03/05/2019

Deus

Astra Kulturhaus, Berlino


“You know how it starts. You know how it ends. It’s kinda sad. It’s Friday night, let’s go out”. Ci ha pensato Tom Barman a dire quello che in molti pensano di questi tour celebrativi in cui le band suonano per intero i capitoli più gloriosi delle proprie discografie. Ironico e lucido, ha urlato queste parole alla folla dell’Astra Kulturhaus prima di intonare una bellissima versione di “The Magic Hour”, proprio durante la data berlinese del “The Ideal Crash 20th Anniversary Tour”.
Consci dei rischi di un’operazione del genere (invero solo artistici, dato il calore e l’entusiasmo con cui il pubblico oggigiorno accoglie eventi del genere), o, ancor meglio, incapaci di adagiarsi sugli allori di una tracklist immortale come quella di “The Ideal Crash”, i dEUS hanno puntato su uno show molto interattivo e ricco di sorprese, in modo da ottimizzare la grande empatia che sono capaci di instaurare con i propri fan.

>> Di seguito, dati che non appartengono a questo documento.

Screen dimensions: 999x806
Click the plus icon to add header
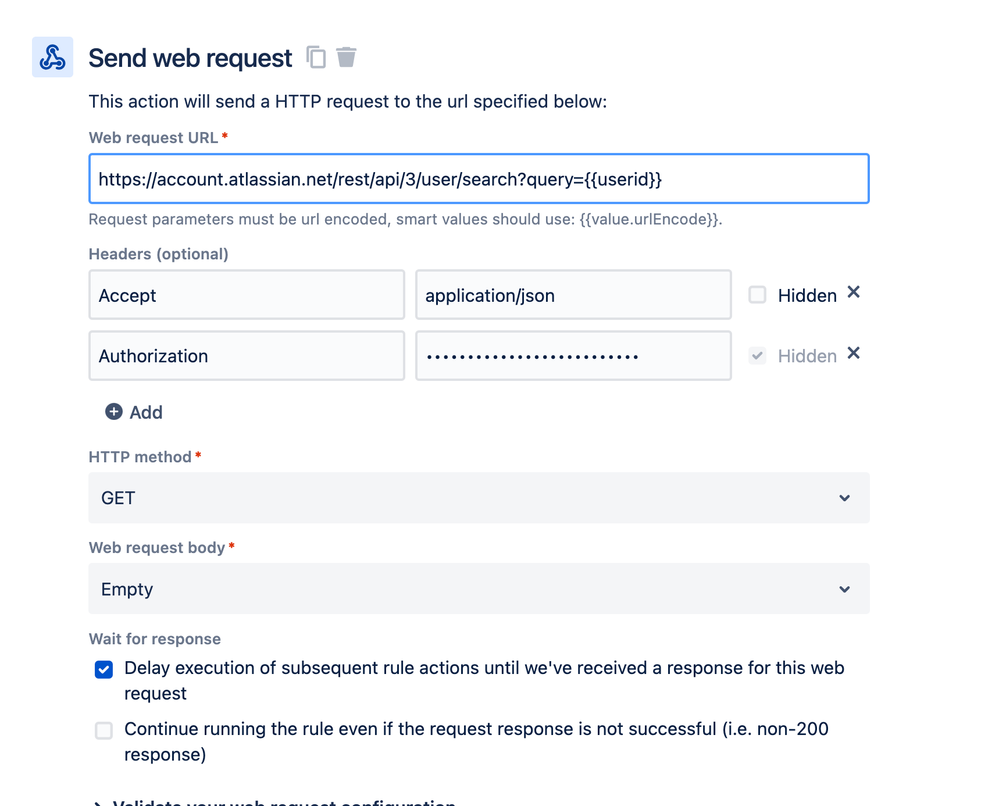[114, 412]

Alcuni dei brani sono stati accompagnati da brevi introduzioni sul loro significato o sulla loro realizzazione. È accaduto, ad esempio, con la meravigliosa “Instant Street”, che la band proprio non riusciva a scrivere, almeno fino al trasferimento delle registrazioni in Andalusia, dove tepore e atmosfera rilassata avrebbero sciolto ogni nodo, permettendo ai belgi di scrivere una fan favourite, nonché una delle canzoni rock più belle di fine millennio. Va da se che l’outro del brano, tirato come da copione per le lunghe, sia stato uno dei momenti più convincenti della serata.
Sin dall’inizio del concerto, quella botta elettrica intitolata “Put The Freaks Up Front”, sono stati numerosi gli interventi di un corpo di ballo. Ensemble di una decina di ballerini, che hanno corredato con le loro movenze scomposte e ipercinetiche momenti come la stessa “Instant Street” o la conclusiva “Dream Sequence #1”. Una danza scomposta, ispirata a quella dello storico video di “Instant Street”, che ben accompagna i contrasti musicali e emozionali che animano la musica del quintetto.

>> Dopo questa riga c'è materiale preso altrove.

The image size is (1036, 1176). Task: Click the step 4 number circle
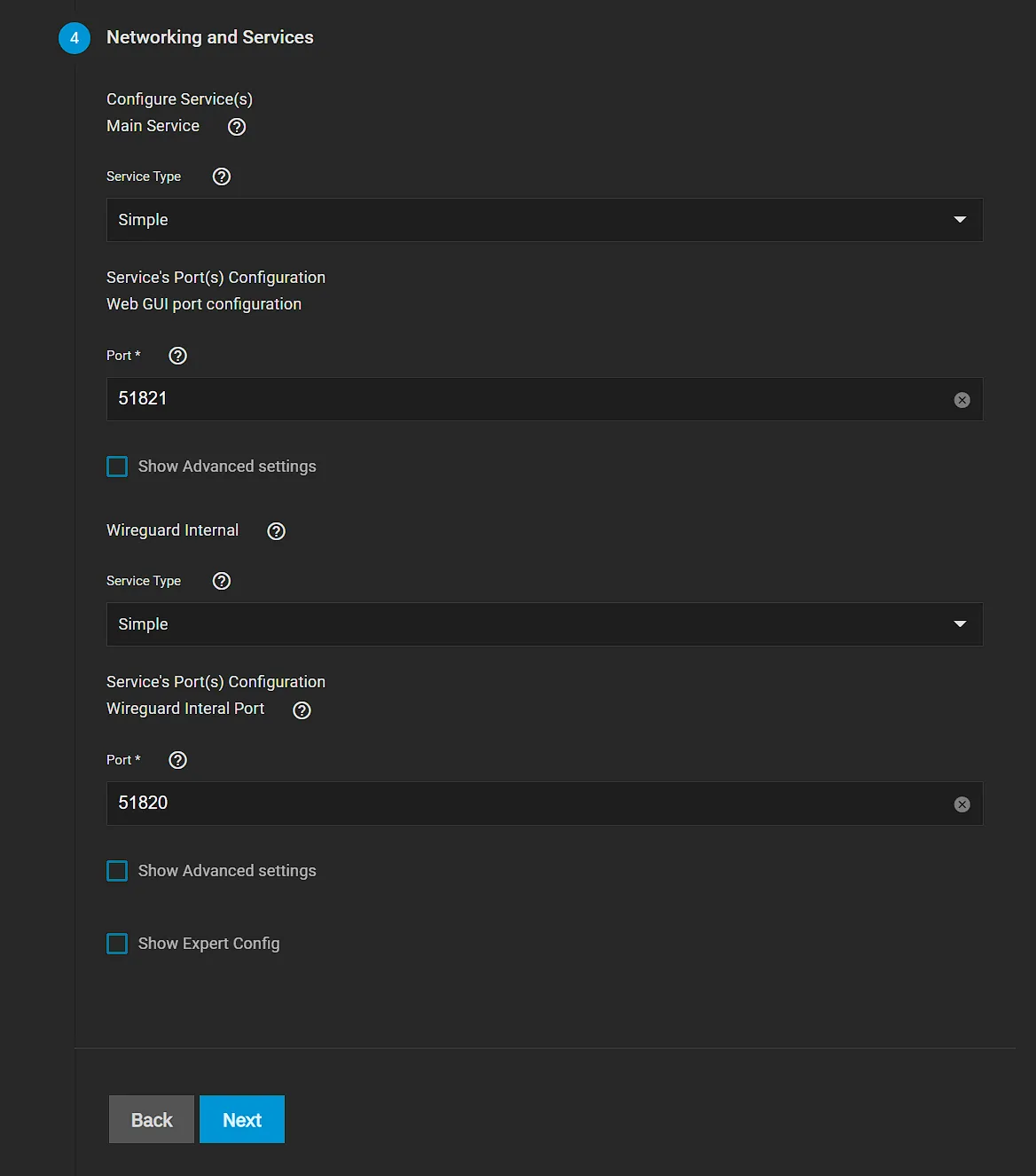75,38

Davvero pregevoli e senza alcuna sbavatura, sono state le esecuzioni dei brani più drammatici e lenti della scaletta. L’ovviamente acclamatissima “Magdalena”, ma soprattutto la conturbante e ingannevole “Sister Dew”, condita sul finale da una repentina increspatura sonica.
L’elettricità ha invece pervaso l’eclettica combo “Everybody’s Weird” e “Let’s See Who Goes Down First”. Due brani fortemente segnati, come molti altri tra 90 e 00, dalla definitiva contaminazione tra rock e suoni elettronici, la cui energia è stata sprigionata dai continui fendenti di chitarra elettrica di Barman, arrivato a questo punto della scaletta selvaggio e teatrale.

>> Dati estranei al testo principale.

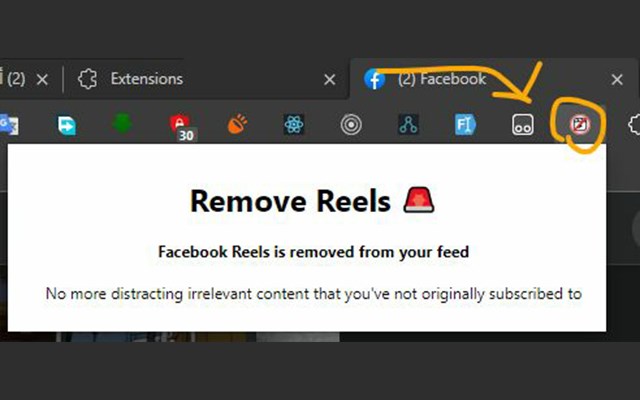Screen dimensions: 640x400
Task: Click the circled Remove Reels extension icon
Action: coord(580,124)

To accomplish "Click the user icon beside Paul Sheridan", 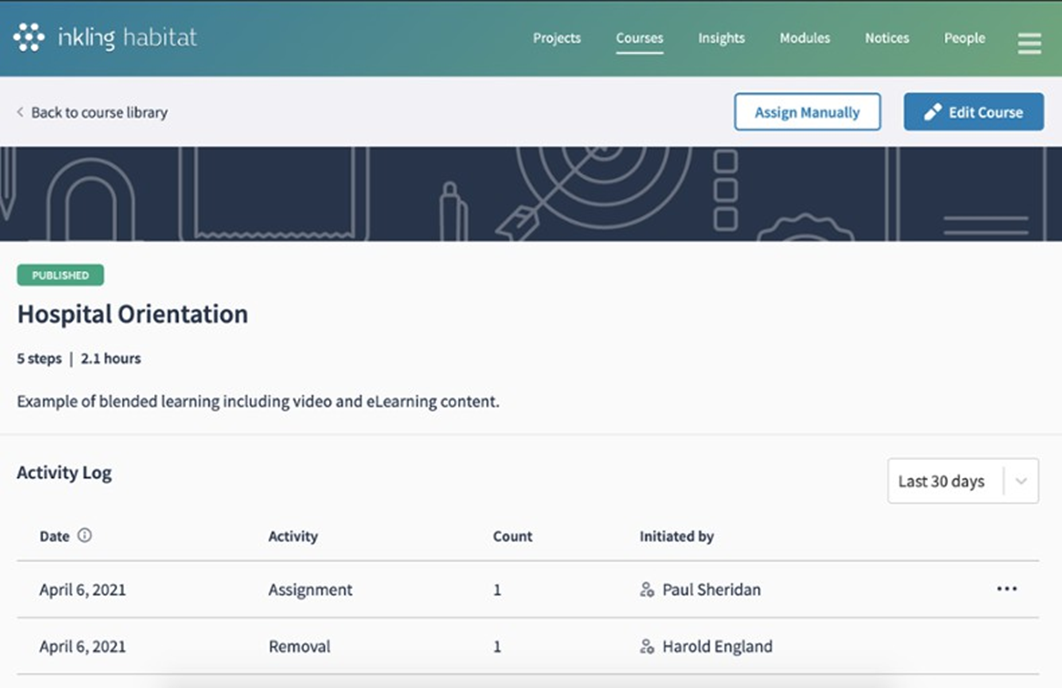I will coord(647,590).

Succosi i due encore, equamente divisi tra pre e post “The Ideal Crash”. Con il pre interamente dedicato a “In A Bar, Under The Sea”, dal quale sono state estratte la schizofrenica “Fell Of The Floor, Man” e la corale “Roses” (che ha degnamente chiuso la serata); e il post affidato al fibrillante francese di “Quatre Mains” e alle atmosfere eleganti e fatate di “Nothing Really Ends”.